On Jun 12, 2006, at 2:49 PM, Ryan Nielsen wrote:

Jonathan Duncan wrote:
On Mon, 12 Jun 2006, Ryan Nielsen wrote:
I'm currently backing up data using rsync over ssh to remote hard drives. Those drives have filled up quite quickly. Has anyone worked with transparent compression on file systems? Does it work well? Are there any risks? I'm not (at the moment) worried about speed, just space. Is there a better way to do this?
How about an extra hard drive? I just picked up a 320gb for $120. Do you need to be saving all this data cumulatively or can you use rsync to overwrite previously saved data? Is this like a nightly backup or a additionaly data to large and growing project? Usually, compression is more of a problem that it is worth, in my opinion. Especially in a day when disk space really is cheap.
My boss is pulling his save money card. I would have just upgraded to bigger drives, but I am trying to research it a bit at least. Your comment on being inefficient is exactly what I wanted to hear. Any other opinions?

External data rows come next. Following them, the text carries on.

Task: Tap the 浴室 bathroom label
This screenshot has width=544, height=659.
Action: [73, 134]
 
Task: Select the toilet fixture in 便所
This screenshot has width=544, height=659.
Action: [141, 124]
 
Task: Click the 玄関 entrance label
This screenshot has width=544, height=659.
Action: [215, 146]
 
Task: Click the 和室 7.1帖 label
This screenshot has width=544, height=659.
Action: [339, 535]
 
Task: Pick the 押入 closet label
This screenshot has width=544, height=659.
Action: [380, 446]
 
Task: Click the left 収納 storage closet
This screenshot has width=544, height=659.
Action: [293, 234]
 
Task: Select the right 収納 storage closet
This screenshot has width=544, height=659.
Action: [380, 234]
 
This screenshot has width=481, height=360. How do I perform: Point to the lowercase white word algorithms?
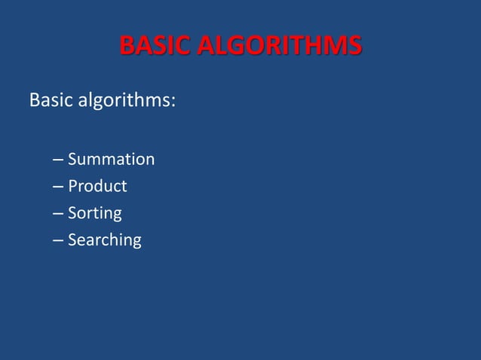pyautogui.click(x=122, y=100)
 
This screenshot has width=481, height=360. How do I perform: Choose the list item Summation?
pyautogui.click(x=111, y=160)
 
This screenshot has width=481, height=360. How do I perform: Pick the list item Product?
pyautogui.click(x=97, y=186)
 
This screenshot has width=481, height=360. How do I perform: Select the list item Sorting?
pyautogui.click(x=94, y=214)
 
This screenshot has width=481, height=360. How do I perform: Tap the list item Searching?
pyautogui.click(x=104, y=241)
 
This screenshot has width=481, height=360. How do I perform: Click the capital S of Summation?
pyautogui.click(x=73, y=160)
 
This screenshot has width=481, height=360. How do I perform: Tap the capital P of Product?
pyautogui.click(x=73, y=186)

Here is the backup statement we use at work:

rsync -aruvz --delete --link-dest=/backup/`date -v -1d +'%d'` --files- from=/list_of_paths_to_backup / backupmachine.domain.com:/backup/ `date +'%d'`

Our entire server gets backed up to another machine each day and then rotates each month, so we have 31 incremental copies of the data. The secret to not wasting hard drive space is the --link-dest argument, which tell rsync to make a hardlink to the previous copy of the data if it's identical. (`date +'%d` returns a numeric version of today's day of the month (01-31) while `date -v -1d +1'%d'` returns yesterday's day of the month.) This means we get 31 full copies of the data, but it only takes up as much space as 1 copy of the data + incremental changes (which isn't very much in our case.) I've found this to be very useful.

You could change %d to %w to do 7 backups, one for each day of the week.